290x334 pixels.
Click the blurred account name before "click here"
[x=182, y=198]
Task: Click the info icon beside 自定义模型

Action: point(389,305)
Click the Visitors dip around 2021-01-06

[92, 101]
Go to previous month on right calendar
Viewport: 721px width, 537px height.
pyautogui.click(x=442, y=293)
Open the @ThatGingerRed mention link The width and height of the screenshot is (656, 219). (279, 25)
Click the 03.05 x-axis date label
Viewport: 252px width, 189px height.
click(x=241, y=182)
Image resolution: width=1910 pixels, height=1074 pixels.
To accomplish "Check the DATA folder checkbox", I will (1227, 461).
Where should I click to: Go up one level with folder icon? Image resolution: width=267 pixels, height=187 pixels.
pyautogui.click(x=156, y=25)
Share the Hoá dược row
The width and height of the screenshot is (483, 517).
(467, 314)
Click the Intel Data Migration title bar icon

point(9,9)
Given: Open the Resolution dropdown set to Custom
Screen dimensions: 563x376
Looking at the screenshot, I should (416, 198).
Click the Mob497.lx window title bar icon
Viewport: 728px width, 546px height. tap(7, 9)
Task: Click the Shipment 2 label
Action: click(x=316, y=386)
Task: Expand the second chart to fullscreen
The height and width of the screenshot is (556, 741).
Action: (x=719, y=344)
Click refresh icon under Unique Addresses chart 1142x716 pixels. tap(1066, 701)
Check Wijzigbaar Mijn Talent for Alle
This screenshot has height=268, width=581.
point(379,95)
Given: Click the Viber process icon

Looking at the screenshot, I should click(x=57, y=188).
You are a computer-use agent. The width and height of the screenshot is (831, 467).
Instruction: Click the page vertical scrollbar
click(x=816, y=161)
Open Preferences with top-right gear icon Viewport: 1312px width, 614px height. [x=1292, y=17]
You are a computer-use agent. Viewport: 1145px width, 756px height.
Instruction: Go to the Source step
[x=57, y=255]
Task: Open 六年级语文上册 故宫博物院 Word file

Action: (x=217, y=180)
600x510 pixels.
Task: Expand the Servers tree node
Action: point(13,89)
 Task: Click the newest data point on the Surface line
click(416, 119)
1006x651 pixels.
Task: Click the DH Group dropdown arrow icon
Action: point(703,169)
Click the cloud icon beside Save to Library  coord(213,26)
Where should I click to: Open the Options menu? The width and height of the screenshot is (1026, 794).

_ _ _ _

An exact copy of the line containing "Given: Open the" and all lines after it, through the last line of the entries, is the required answer.

Given: Open the Resolution dropdown set to Custom
Screen dimensions: 563x376
Looking at the screenshot, I should (416, 198).
Click the Mob497.lx window title bar icon
Viewport: 728px width, 546px height. tap(7, 9)
Task: Click the Shipment 2 label
Action: click(x=316, y=386)
Task: Expand the second chart to fullscreen
The height and width of the screenshot is (556, 741).
Action: (x=719, y=344)
Click refresh icon under Unique Addresses chart 1142x716 pixels. tap(1066, 701)
Check Wijzigbaar Mijn Talent for Alle
This screenshot has height=268, width=581.
point(379,95)
Given: Click the Viber process icon

Looking at the screenshot, I should click(x=57, y=188).
You are a computer-use agent. The width and height of the screenshot is (831, 467).
Instruction: Click the page vertical scrollbar
click(x=816, y=161)
Open Preferences with top-right gear icon Viewport: 1312px width, 614px height. [x=1292, y=17]
You are a computer-use agent. Viewport: 1145px width, 756px height.
Instruction: Go to the Source step
[x=57, y=255]
Task: Open 六年级语文上册 故宫博物院 Word file

Action: (x=217, y=180)
600x510 pixels.
Task: Expand the Servers tree node
Action: point(13,89)
 Task: Click the newest data point on the Surface line
click(416, 119)
1006x651 pixels.
Task: Click the DH Group dropdown arrow icon
Action: point(703,169)
Click the cloud icon beside Save to Library  coord(213,26)
Where should I click to: Open the Options menu? The width and height of the screenshot is (1026, 794).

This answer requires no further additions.